### WHAT IS REQUIRED
At the line containing "You are a GUI", begin an exact copy, and continue through the last line of the entries below. Leave out any pictures.

Pixel coordinate grounding data
********
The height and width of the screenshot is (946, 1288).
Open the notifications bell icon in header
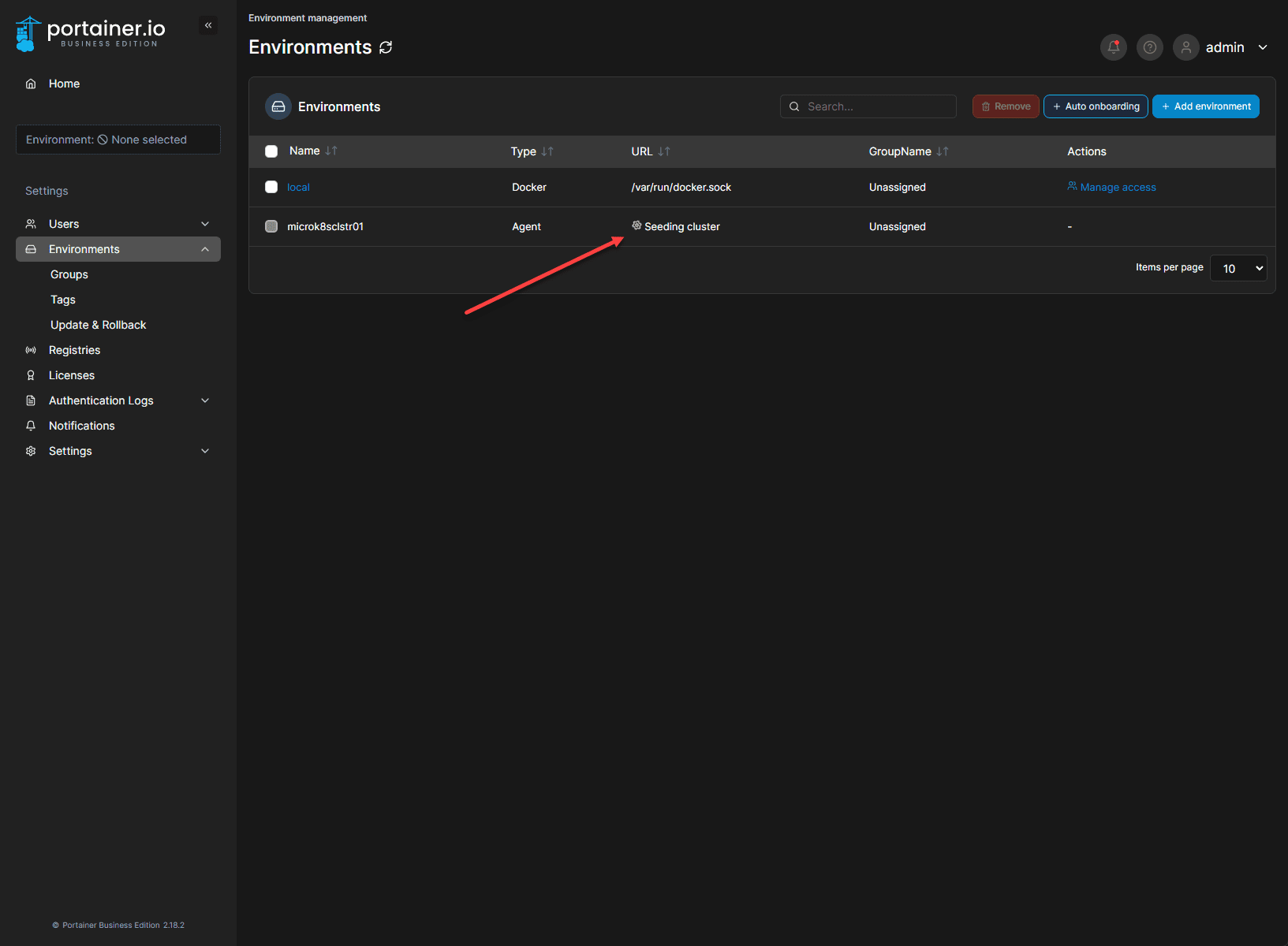pos(1113,47)
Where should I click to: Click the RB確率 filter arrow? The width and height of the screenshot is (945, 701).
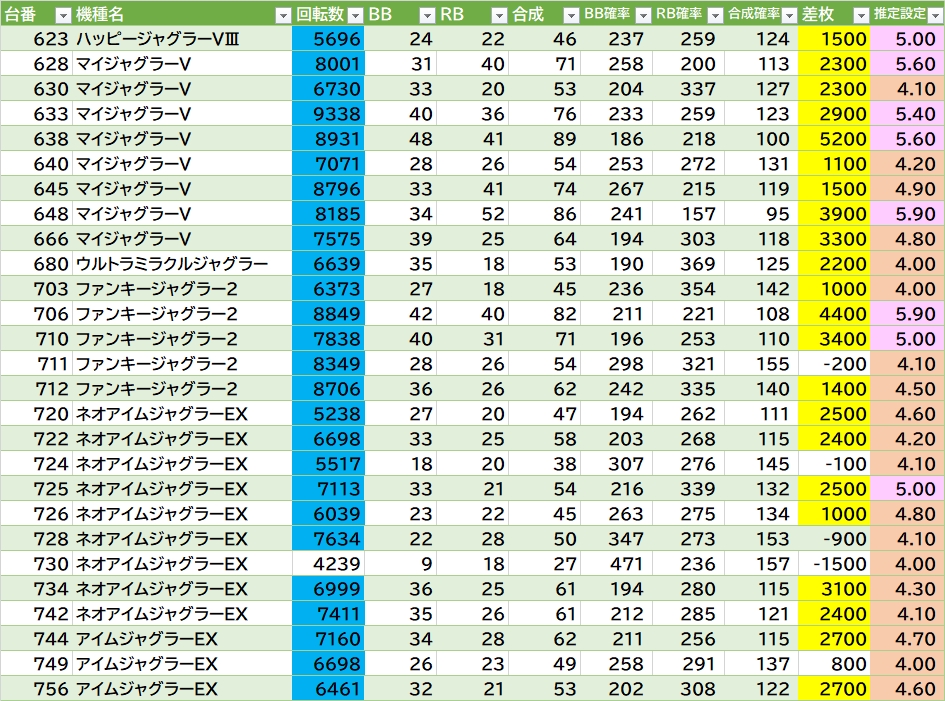(x=714, y=14)
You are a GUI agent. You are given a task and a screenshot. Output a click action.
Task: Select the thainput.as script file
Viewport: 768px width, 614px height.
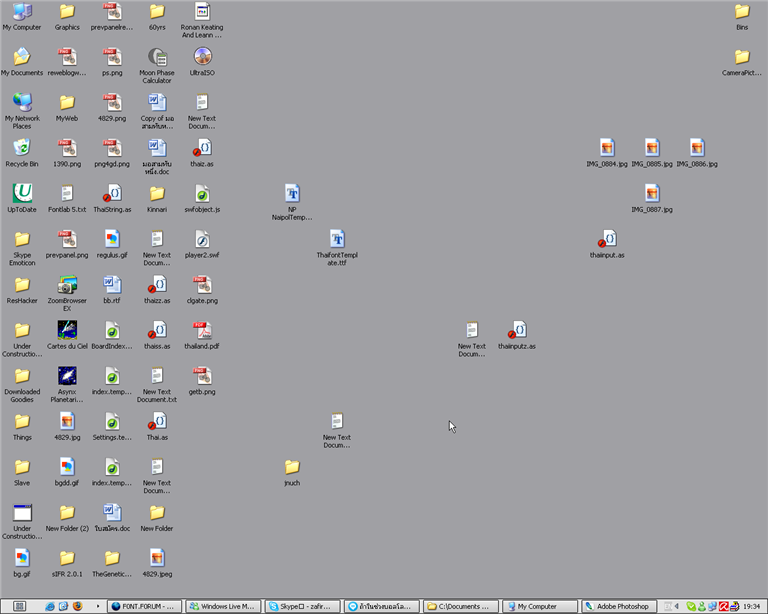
********
### EXERCISE ANSWER
You are a GUI agent. You are given a task and a screenshot. Output a click action.
Task: Select the thainput.as script file
Viewport: 768px width, 614px height.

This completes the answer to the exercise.